Extracted text
§ §

Hello, everyone!
Today I'm going to introduce you FI Streaming. It helps beginners learn about FI faster.
Component Introduction
Log Introduction
Client Use
Streaming WebUI
Component Introduction
Streaming is a distributed, reliable, and fault-tolerant real-time computing system based on the open source Apache Storm. It is used to process data streams of a massive scale on a real-time basis. Storm Streaming is applicable to real-time analysis, continuous computation, and distributed Extract, Transform, and Load (ETL). Storm has the following features:
Wide applications
High scalability
Free from data loss
Fault-tolerant
Easy to construct and control
Multi-language support
The Streaming service consists of the active and standby Nimbus processes, UI processes, and multiple Supervisor processes, as shown in Figure 1.

§ §

Record set
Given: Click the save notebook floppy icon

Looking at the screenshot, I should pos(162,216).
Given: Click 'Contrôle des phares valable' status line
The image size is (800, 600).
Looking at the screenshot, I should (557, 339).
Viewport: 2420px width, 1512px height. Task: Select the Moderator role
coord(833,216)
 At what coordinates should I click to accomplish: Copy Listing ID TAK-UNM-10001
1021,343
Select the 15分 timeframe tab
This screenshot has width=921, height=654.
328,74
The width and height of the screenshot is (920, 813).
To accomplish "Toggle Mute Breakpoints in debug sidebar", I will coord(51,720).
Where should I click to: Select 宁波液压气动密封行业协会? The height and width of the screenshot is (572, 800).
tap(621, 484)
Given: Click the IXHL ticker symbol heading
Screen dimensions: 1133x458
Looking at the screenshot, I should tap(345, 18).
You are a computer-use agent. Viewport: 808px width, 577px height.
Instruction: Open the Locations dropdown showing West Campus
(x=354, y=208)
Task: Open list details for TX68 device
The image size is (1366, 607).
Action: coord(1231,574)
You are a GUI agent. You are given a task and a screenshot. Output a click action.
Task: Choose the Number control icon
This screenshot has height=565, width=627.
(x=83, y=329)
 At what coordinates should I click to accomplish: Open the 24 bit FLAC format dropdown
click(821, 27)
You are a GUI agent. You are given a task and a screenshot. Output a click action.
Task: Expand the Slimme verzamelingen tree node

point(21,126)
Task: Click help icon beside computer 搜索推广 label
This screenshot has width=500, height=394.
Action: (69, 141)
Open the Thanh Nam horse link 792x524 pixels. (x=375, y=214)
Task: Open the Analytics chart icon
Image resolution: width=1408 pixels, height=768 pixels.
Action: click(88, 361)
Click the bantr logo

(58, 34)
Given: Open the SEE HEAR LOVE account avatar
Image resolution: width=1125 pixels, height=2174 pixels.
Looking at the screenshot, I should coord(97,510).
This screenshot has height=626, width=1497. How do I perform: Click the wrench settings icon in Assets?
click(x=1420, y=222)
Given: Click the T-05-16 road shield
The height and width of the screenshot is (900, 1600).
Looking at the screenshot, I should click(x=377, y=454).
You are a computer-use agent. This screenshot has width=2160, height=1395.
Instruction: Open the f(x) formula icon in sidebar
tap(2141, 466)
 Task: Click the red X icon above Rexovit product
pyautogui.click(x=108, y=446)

§ §

Task to carry out
Decide whether each statement agrees with the FI Streaming text above, and answer yes or no, quoting the words from that text that settle it. 1. Streaming is built on the open source Apache Storm. 2. The Streaming service runs a single Nimbus process. 3. Storm is limited to one programming language.

Exercise output
1. Yes: "based on the open source Apache Storm"
2. No: "the active and standby Nimbus processes"
3. No: "Multi-language support"